Hacker News new | ask | show | jobs
by gatsby 2807 days ago
This seems bitter and certainly exaggerated. For one, the three companies that you listed have almost 1m employees and clearly not all of them are naive or scumbags.

Serious question: what did you decide to do instead of working at a startup or a big tech co, and why do you feel that your life now is better than it would have been otherwise?

I know that comes across a bit rude, but I'm genuinely curious.

2 comments

I spent two years at one of those companies. It's bitter but I don't think it's exaggerated.

The folks there were about 10% scumbags, 30% jaded, and %60 naive. The scumbags cause the B.S, the jaded folk work around it, and the naive don't notice it.

The scumbags are a problem (at all levels... Project Dragonfly) but they tend to get weeded out if they make too much trouble, or too many mistakes.

The jaded folks don't really care about the B.S. around them, they just want that paycheck. The Stanley Hudson character on the American version of "The Office" is the archetype: https://en.wikipedia.org/wiki/Stanley_Hudson "This is a run-down-the-clock situation, just like upstairs." I worked next to that guy. His name was Deepak and he was slightly warmer, but otherwise he was pretty much the same guy.

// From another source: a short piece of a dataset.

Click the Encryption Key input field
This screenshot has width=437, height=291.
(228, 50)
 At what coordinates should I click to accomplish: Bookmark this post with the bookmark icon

The jaded people are useful if you don't let them waste their time. They do not care what they do, as long as they don't get in trouble, so they will happily spend weeks or months solving the wrong problem.

The naive folks seem innocent and sweet, and they are, but it's only their naivete that lets the whole thing keep running.

I don't think it's exaggerated. Here's someone's experience as an early employee at PagerDuty, and I can find these examples all day long, both on HackerNews and Quora.

"Right, but OP said he was fired before he had options vested. "So he took 2% options at a 50% pay cut, but then got fired and that screwed him out of the 2% options before he could vest. Welcome to the valley." -- bb88

If you're a founder, you'll either fail, do well, or succeed spectacularly. If you're a startup employee, you won't do better (except in the rarest of circumstances) than you would somewhere else. Be a founder or a tech worker somewhere established with market rate pay, but do not be a startup employee (unless you're desperate for experience and literally have no other options).

My opinion and advice would change if the value proposition to startup employees changed substantially, putting them on par with founders.